*EXERCISE INPUT*:
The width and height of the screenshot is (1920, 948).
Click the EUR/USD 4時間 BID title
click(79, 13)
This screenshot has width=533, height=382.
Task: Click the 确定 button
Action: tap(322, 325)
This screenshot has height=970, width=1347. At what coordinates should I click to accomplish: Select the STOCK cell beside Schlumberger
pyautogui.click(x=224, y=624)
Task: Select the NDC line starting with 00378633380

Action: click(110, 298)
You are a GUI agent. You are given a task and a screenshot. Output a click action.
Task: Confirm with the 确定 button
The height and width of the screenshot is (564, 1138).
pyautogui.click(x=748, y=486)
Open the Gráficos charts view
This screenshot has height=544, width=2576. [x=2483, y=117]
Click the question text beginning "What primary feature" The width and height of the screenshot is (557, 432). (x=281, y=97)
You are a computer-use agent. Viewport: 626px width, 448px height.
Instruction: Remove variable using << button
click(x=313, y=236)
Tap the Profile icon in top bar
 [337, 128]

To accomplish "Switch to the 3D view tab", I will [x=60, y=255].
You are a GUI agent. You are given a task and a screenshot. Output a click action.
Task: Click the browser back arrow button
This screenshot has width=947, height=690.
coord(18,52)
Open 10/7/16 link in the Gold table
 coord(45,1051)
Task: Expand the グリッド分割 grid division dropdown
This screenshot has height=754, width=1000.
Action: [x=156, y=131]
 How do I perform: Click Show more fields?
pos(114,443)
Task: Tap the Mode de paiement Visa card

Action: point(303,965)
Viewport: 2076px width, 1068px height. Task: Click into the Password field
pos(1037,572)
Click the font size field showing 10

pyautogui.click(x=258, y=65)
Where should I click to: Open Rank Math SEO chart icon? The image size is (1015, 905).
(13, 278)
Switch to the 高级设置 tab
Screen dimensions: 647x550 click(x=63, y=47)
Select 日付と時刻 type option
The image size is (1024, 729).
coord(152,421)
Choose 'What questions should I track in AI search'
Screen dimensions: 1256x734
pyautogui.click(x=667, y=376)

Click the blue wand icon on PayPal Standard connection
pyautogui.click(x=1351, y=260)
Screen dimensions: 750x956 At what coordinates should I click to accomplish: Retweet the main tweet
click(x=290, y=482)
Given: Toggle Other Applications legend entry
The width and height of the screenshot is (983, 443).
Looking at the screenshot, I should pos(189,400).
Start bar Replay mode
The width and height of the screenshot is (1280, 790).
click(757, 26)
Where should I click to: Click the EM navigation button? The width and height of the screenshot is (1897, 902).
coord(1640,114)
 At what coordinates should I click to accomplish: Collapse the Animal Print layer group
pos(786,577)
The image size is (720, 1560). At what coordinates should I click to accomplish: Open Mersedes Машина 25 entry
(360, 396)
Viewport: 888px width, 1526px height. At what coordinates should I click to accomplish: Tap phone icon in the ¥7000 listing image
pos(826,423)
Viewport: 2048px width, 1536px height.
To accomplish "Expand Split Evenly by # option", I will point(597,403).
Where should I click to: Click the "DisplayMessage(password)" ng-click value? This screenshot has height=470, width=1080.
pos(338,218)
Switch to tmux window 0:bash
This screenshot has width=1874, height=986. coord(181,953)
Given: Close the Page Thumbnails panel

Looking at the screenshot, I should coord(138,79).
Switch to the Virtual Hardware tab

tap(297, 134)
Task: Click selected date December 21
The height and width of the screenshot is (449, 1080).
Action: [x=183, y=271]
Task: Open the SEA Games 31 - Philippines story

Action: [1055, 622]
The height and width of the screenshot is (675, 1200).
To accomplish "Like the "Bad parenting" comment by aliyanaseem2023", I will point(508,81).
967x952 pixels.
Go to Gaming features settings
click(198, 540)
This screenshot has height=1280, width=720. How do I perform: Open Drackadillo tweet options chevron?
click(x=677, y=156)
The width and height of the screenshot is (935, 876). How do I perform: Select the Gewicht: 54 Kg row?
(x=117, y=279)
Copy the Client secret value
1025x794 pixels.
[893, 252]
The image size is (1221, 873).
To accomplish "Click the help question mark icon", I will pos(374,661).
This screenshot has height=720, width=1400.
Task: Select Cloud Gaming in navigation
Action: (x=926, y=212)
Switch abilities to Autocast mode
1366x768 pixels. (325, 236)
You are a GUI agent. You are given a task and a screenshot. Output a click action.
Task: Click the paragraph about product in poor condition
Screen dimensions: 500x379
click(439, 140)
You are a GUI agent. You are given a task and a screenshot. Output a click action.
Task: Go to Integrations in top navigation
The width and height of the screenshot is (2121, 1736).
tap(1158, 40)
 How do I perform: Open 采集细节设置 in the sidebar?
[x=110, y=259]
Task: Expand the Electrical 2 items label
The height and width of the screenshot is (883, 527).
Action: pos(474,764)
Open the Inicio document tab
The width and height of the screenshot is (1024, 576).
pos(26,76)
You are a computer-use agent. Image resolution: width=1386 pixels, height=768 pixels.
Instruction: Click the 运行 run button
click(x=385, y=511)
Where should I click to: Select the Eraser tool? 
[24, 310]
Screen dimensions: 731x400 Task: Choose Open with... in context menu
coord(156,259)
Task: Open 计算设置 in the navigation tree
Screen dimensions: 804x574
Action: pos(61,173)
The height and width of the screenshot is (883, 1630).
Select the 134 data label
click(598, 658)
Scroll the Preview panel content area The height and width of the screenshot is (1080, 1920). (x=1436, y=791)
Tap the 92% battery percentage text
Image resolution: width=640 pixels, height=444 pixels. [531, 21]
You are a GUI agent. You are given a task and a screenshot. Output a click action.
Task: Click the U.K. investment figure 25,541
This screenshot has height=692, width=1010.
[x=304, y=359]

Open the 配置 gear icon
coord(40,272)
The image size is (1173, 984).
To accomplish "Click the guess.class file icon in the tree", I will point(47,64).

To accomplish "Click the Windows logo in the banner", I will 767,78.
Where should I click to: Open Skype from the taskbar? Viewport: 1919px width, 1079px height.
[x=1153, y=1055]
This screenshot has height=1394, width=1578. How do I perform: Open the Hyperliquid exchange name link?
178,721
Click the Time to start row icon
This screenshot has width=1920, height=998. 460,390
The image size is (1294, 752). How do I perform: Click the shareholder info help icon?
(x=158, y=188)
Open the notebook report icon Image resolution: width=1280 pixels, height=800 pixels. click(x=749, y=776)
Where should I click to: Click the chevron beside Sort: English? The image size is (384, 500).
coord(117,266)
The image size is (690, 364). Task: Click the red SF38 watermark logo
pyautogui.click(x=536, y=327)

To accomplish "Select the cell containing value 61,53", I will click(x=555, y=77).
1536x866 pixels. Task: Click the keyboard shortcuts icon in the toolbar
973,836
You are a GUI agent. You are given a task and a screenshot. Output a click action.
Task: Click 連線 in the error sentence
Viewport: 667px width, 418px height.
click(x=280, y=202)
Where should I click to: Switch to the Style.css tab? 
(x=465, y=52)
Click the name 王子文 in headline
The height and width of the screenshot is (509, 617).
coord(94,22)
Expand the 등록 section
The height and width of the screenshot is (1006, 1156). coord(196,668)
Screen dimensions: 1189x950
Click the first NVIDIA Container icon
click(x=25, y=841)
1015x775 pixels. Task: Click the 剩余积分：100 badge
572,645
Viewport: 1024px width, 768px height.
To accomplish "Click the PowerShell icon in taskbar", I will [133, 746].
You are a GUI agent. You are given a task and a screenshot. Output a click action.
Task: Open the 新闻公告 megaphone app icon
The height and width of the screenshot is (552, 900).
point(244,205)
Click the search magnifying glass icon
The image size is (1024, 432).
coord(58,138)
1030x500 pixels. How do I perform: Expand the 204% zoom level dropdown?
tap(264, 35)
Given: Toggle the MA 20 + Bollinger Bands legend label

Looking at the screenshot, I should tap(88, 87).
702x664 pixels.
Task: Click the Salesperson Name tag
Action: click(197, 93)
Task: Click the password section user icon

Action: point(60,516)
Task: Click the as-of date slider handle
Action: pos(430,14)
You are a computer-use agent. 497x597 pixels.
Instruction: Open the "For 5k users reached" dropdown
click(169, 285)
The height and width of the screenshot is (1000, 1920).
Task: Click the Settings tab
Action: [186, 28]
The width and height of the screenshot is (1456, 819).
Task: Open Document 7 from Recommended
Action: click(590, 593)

*WORK INSTRUCTION*:
Pick each line holding the word "computer" out of the listing.

*TASK RESPONSE*:
You are a computer-use agent. Viewport: 626px width, 448px height.
You are a computer-use agent. Image resolution: width=1386 pixels, height=768 pixels.
You are a computer-use agent. 497x597 pixels.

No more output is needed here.